There are schemes and capers, one involving a brilliant turn from Maggie Smith, but The First Wives Club is, above all, about friendship and forgiveness.
INTOLERABLE CRUELTY

As one of the Coen brothers’ “idiot trilogy”, the zany chaos of Intolerable Cruelty still holds up after 22 years. George Clooney plays a divorce lawyer known for his iron-clad pre-nup designed to protect wealthy men from potentially gold-digging women, and they don’t come more ambitious and manipulative than Catherine Zeta-Jones’ Marilyn Hamilton.

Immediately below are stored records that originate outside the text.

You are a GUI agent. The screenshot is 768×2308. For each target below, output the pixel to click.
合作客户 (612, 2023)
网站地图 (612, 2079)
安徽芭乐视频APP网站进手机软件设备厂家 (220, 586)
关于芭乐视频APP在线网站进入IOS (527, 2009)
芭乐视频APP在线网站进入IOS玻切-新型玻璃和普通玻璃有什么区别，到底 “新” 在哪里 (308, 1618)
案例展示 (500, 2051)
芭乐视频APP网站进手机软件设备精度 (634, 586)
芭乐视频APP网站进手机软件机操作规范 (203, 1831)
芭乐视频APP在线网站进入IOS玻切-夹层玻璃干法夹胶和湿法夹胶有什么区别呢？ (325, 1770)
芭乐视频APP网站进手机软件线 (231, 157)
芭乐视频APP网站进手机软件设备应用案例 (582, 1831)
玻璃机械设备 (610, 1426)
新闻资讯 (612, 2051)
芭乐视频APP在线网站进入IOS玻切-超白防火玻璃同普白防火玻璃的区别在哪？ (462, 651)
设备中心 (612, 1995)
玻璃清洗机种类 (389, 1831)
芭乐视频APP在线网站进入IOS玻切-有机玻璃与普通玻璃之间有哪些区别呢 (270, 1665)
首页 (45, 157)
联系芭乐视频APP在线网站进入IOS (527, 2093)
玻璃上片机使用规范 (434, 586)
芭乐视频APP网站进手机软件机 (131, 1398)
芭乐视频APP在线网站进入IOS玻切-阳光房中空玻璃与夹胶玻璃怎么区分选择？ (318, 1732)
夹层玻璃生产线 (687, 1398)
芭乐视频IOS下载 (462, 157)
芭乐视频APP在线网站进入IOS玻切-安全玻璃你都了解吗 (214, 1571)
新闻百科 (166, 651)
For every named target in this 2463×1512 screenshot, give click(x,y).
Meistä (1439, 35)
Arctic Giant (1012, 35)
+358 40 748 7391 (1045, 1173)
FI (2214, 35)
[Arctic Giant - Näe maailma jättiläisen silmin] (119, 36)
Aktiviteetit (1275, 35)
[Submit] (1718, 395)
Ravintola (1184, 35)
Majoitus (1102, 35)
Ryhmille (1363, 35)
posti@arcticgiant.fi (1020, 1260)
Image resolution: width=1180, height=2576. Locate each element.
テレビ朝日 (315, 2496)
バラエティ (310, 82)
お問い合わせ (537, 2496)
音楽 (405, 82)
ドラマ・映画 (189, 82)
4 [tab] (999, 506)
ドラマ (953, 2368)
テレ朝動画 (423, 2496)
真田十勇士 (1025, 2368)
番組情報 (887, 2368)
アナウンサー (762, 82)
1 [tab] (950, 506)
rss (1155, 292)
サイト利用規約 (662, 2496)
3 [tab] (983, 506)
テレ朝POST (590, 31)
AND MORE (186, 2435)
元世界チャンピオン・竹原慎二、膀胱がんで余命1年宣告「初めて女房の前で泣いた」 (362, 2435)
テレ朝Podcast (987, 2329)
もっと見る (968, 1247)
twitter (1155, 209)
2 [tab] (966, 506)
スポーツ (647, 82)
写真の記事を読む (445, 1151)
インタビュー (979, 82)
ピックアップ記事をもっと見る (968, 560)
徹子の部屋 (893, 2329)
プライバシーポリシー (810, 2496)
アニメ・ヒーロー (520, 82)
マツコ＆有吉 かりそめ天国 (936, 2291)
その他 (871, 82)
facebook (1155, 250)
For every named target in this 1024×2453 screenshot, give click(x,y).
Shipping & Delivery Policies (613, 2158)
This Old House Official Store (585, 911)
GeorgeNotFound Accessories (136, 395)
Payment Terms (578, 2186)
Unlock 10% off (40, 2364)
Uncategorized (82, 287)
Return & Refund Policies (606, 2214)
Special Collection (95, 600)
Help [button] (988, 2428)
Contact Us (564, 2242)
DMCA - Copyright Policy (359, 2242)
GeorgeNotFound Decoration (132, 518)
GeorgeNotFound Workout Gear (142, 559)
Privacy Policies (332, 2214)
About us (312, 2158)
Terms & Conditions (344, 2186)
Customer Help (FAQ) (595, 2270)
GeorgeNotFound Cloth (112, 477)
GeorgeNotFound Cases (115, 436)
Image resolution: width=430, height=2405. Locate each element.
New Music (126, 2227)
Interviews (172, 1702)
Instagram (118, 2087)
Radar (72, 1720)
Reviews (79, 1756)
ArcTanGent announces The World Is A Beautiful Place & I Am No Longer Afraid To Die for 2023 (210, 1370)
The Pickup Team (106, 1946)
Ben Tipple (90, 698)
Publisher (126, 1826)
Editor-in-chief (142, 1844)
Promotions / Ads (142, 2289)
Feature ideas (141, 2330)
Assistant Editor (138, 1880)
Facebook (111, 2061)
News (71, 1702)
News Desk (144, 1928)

Clooney’s Miles Massey might think he’s immune to her charms and that he’s cynical enough to be protected, but Intolerable Cruelty’s greatest trick is its optimism about romance.
ENOUGH SAID

Nicole Holofcener is so good at subtly miming human emotions without overwrought drama. Her insight into the sticky nuances in relationships fuelled the likes of Friends with Money and Please Give, and she applies that same vigour to Enough Said, drawing on inspiration from her own life.
The film follows Eva (Julia Louis-Dreyfus) a divorced masseuse who starts dating a man (James Gandolfini) only to discover he is the ex-husband of a client (Catherine Keener, a Holofcener stalwart) who is fast becoming a friend.